From the Northern California Hiking blog:
Here’s something for Desolation Wilderness hikers who also like to fish. The Forest Service is removing non-native trout from seven lakes to protect the mountain yellow-legged frog, which the trout have been gobbling up since the fish were introduced to the lakes in the 1950s.
The yellow-legged frog has been at the center of controversy for some time, and yes, I’d love to speak authoritatively about the effects (or lack of them) a trout population might have on the frog’s populations, but I’d be blowing smoke.
Like any fly fisherman, I hate to see trout populations removed. But then, like any person, I’m not too excited to see native species disappearing due to the introduction of non-natives.
More on this as it continues.




























From the lot, the main ascent into that area feels like taking on the Sears Tower on foot. Without fish, all you have to look forward to is bears? (almost, since it is quite spectacular up there).
But, add three days of hippee food, two rods, a float tube, boots and fins, and I doubt my now rotund self could even make it to the fish.
Michael(Quote)
Yeah, but if you took a round float tube, you could simply insert yourself in the hole and roll downhill back to the car.
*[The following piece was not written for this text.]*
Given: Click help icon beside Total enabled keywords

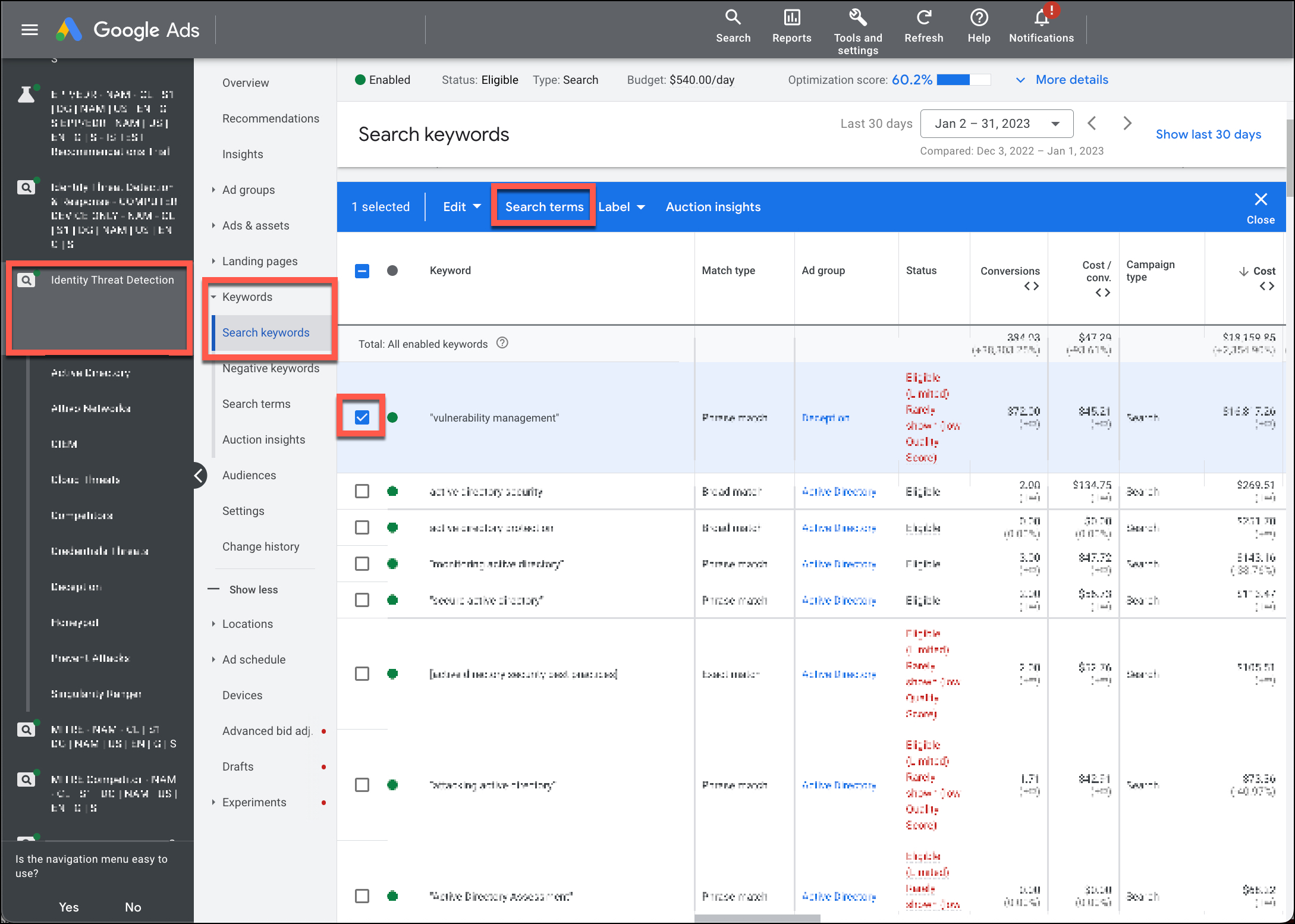Looking at the screenshot, I should pos(502,343).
The Trout Underground: Solving unique fly fishing problems since 2005
Tom Chandler(Quote)
There’s a thought…..er…image.
Kentucky Jim(Quote)
Number one, fish in the area were being planted in area for about 100 years, the frogs and fish both flourished untill the more recent lack of water, which has made them both suffer. Also like to note the aggravation of having all my secret spots decimated.
Willie
Willie Wilson(Quote)
You don’t know the half of it. California F&G and the Forest Service have removed fish from lakes at almost every entry point into the Desolation Wilderness: East: Granite Lake, South: Ralston, Tamarack, Cagwin, Jabu, Le Conte, Lucille, and Margery Lakes; South-West: Highland Lake; West: Pyramid, Waca, and Gefo Lakes; and North-West: Tyler, Gertrude and Maud Lakes). Fish removal from linked lakes is an ill-fated attempt to create meta-populations of mountain yellow legged frog (MYLF). Unfortunately, the meta-population concept for species conservation does not work when an infectious disease ((Batrachochytrium dendrobatidis) is present. Just the opposite- the meta-population allows the spread of the disease and the extinction of the MYLF. Forest Service and California F&G would have had to consider this alternative in an EIS. A warning of the pitfalls of the meta-population approach to species conservation when an infectious disease is present was published by Hess (1996) in Ecology. To this date no EIS has been written for fish removal in Desolation Wilderness although required by the National Environmental Policy Act for sensitive species (MYLF),or sensitive areas (Wilderness) or disputed issues (fish removal).